WORKING DATA >>

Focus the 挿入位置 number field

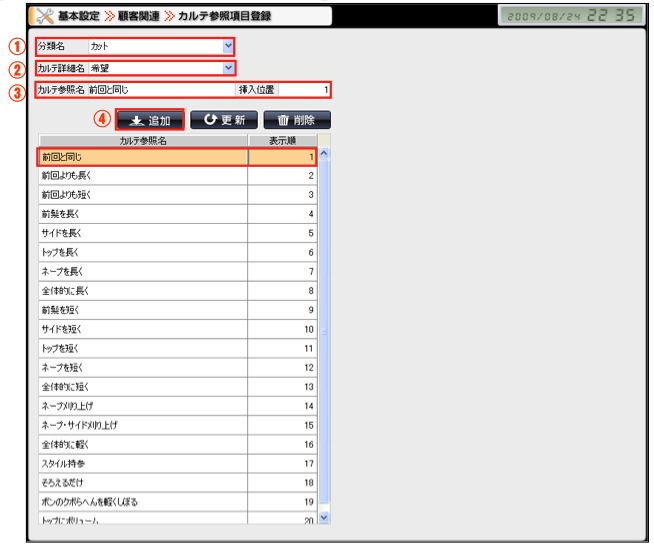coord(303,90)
==
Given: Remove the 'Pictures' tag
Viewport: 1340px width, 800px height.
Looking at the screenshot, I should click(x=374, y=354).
* * *
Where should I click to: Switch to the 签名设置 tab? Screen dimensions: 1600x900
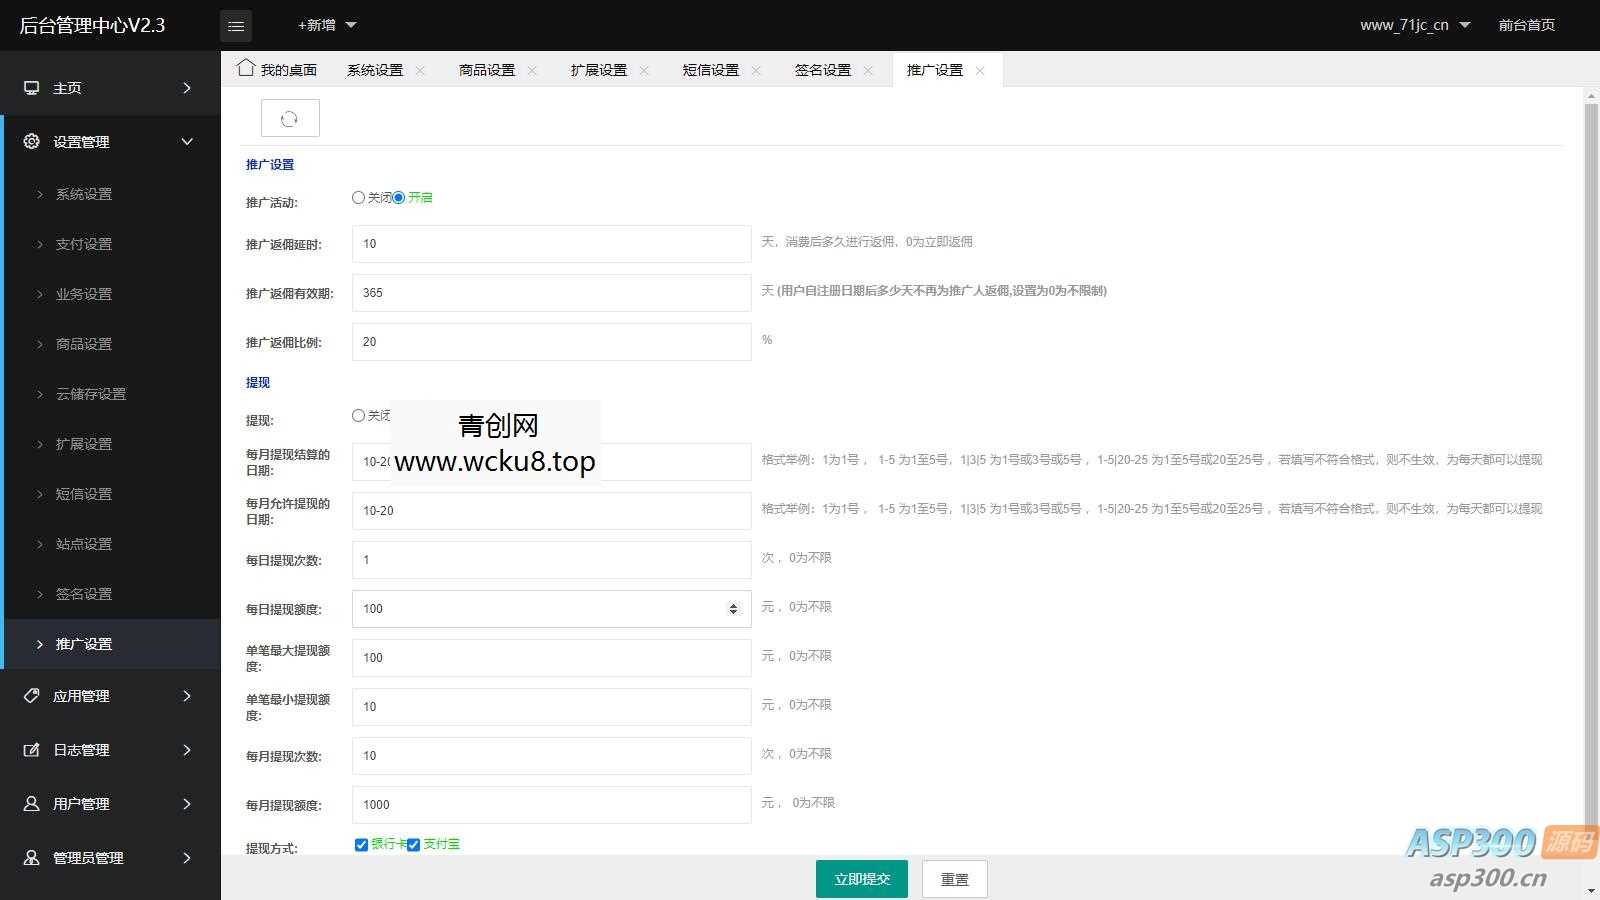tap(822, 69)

WHAT TO PRODUCE >>
Can you pull out everything from the line containing "Given: Remove the 'Pictures' tag" down to the line containing "Looking at the", both ends included, and repeat those lines unchanged?

IN RESPONSE >>
Given: Remove the 'Pictures' tag
Viewport: 1340px width, 800px height.
Looking at the screenshot, I should click(x=374, y=354).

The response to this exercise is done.